Born on 21st August 1765, William was the third
son of King George III and would not have expected ever to become King.
He joined the Royal Navy in 1779 and served in America and the
West Indies. He was promoted to Admiral of the Fleet in 1811 and Lord High
Admiral in 1827. This service was what gave him the nickname of “Sailor King”
during his later reign.
He married Adelaide, daughter of the Duke of Saxe-Meiningen,
in 1818, but the two daughters born to the marriage died in infancy. This was
in contrast to the nine healthy children that William had previously fathered
with an actress, Dorothy Jordan, with whom he had lived between 1790 and 1811.
From 1820 the throne had been in the hands of William’s
elder brother George (as King George IV), but his sole legitimate daughter
(Charlotte) had died in 1817, leaving him without an heir.

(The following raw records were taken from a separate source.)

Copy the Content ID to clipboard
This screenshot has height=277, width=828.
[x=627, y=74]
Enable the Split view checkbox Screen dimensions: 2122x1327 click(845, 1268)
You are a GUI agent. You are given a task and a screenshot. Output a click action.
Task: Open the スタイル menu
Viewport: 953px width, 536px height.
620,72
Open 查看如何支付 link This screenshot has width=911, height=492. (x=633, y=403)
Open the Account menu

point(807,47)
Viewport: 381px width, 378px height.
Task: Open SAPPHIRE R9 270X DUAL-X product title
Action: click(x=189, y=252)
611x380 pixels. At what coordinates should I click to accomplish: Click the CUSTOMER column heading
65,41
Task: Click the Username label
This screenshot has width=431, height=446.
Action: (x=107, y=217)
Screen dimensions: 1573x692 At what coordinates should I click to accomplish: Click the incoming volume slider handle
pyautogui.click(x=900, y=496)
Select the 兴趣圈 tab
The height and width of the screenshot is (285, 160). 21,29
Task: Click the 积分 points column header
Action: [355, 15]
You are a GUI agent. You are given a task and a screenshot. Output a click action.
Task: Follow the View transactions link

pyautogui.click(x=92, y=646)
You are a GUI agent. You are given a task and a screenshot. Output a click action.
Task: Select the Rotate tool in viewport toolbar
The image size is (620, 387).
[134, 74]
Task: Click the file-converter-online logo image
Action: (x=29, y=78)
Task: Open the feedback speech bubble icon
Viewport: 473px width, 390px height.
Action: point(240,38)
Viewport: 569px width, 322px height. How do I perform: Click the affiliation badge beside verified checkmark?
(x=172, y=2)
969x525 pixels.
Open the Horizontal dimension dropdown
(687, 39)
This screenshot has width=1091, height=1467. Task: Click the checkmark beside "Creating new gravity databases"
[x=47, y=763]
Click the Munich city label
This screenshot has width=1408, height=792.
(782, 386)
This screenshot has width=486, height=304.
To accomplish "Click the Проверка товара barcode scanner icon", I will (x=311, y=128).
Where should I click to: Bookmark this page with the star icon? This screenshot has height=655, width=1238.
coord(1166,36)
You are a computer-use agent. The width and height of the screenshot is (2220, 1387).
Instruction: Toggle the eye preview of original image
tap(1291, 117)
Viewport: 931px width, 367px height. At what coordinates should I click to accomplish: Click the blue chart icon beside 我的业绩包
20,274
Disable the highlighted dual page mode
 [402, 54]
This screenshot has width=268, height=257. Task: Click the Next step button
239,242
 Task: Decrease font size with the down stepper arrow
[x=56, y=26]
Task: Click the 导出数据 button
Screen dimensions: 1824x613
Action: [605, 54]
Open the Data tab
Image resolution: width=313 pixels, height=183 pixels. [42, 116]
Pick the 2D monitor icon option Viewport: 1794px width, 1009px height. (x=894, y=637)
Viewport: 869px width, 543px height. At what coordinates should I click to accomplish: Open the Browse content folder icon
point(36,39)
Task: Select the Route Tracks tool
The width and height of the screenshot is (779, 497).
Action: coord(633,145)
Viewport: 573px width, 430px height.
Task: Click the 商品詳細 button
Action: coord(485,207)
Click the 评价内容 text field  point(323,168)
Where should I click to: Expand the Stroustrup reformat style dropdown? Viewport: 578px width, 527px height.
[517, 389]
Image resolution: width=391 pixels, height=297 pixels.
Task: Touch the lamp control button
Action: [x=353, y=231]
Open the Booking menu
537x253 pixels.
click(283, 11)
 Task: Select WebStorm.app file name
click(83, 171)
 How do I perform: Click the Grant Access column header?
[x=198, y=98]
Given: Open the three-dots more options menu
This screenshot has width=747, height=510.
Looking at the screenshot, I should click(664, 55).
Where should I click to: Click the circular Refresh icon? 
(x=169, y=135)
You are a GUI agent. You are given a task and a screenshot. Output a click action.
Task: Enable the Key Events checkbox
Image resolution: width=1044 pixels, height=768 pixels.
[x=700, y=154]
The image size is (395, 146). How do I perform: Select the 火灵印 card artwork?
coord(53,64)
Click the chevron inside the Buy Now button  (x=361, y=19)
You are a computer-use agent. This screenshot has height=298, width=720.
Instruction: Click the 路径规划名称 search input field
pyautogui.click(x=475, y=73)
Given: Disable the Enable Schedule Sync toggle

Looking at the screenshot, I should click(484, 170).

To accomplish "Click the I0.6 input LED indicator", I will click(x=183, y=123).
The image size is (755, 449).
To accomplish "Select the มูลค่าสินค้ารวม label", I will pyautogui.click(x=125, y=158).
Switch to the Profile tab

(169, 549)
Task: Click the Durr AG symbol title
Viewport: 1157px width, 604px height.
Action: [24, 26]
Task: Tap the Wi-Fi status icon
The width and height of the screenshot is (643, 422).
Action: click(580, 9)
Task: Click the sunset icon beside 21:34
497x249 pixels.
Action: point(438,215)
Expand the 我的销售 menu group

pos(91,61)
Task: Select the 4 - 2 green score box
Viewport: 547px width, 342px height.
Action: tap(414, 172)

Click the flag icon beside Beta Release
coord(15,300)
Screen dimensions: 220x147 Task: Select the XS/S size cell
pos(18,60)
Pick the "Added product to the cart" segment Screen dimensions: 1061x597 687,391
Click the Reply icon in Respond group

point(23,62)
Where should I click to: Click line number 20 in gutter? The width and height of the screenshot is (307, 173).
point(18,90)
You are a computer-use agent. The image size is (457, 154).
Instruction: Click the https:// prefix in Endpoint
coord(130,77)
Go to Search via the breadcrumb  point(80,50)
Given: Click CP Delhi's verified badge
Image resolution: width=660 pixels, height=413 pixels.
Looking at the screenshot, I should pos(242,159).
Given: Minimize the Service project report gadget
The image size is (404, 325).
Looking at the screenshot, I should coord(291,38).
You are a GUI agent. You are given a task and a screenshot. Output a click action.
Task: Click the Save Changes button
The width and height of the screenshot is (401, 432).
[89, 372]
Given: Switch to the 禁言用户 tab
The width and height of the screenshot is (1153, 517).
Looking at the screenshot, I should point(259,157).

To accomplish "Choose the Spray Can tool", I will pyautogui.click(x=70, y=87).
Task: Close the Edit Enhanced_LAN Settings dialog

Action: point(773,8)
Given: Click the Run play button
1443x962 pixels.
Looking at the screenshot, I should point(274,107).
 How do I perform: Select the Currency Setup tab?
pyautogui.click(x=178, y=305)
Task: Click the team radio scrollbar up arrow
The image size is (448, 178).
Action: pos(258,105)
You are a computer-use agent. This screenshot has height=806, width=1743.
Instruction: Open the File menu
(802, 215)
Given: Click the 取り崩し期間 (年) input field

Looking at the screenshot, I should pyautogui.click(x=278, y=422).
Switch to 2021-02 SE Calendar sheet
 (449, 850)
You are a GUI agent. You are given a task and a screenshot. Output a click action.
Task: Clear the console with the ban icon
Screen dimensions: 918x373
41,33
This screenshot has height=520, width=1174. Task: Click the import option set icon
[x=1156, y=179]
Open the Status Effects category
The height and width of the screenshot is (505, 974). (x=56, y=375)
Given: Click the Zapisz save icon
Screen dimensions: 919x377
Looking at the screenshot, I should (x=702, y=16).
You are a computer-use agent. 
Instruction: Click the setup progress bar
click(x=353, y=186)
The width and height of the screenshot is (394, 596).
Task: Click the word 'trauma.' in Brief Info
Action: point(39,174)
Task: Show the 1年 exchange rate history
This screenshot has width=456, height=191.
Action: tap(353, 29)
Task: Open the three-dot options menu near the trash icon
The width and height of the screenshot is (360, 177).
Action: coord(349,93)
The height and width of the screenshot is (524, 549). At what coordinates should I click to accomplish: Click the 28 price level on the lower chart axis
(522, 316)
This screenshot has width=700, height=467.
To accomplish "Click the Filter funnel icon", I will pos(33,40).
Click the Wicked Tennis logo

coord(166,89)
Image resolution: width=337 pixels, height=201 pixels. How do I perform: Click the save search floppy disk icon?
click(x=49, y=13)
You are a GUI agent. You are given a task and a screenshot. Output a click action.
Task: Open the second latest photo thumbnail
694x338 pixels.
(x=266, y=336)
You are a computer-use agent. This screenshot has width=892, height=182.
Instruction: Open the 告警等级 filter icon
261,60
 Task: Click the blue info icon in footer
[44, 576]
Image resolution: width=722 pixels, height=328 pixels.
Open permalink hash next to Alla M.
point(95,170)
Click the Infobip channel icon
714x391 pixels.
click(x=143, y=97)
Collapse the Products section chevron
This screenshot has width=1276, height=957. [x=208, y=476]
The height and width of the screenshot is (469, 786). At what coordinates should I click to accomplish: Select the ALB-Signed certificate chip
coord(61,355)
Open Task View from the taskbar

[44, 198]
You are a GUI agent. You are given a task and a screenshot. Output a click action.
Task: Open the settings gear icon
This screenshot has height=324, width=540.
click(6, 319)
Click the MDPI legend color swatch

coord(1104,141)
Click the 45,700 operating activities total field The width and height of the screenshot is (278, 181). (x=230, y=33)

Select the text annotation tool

Next in line should have been Frederick, Duke of York (satirized
as ‘The Grand Old Duke of York’), but he died in 1827, also without leaving any
legitimate children behind him.
When George died on 26th June 1830, William
became King at the age of 64.
The first part of William’s reign was largely given over to the
political crisis surrounding electoral reform, which concerned doing away with
the medieval and highly undemocratic methods then in force for electing Members
of Parliament.
William was completely opposed to reform, which would have
meant a huge diminution of aristocratic privilege and the involvement of the middle
classes in the business of government. He used every means at his disposal to
frustrate the efforts of reformers, but he could not prevent the election in
November 1830 of a Whig government, led by Lord Grey, that was determined to push
reform through.
Grey exacted a promise from King William to appoint enough
Whig peers to enable his reform bill to pass a vote in the House of Lords, but
William later tried to go back on his word and only reluctantly allowed the “Great
Reform Bill” of 1832 to become law.
Although William was not particularly active in the
political sphere, he did try, in 1834, to exert influence on who should be
Prime Minister. Lord Melbourne had succeeded Grey in July 1834, but William did
not like the reforming nature of the Whigs and dismissed Melbourne in November,
appointing the Tory Robert Peel in his place, despite the latter’s lack of a
Parliamentary majority. Peel’s government soon fell, leading to the return of
Lord Melbourne as Prime Minister for the rest of William’s reign. William was
the last British monarch to make such an appointment against the will of
Parliament.
Despite his innate conservatism and elitism, William was a
popular monarch with the British people and was surprisingly informal in many
of his personal ways. For example, he was known to issue open invitations for
anyone to dine with him, in informal dress, at the Royal Pavilion in Brighton. He
also gave half of the royal art collection to the nation and even tried to give
away Buckingham Palace, which his predecessor as King had spent a huge sum on
restoring.
It is to be noted that William’s short reign included the
passing into law of several important social reforms, as well as the Reform
Act. These included the Factory Act of 1833, the Slavery Abolition Act of 1833
and the Poor Law Amendment Act of 1834.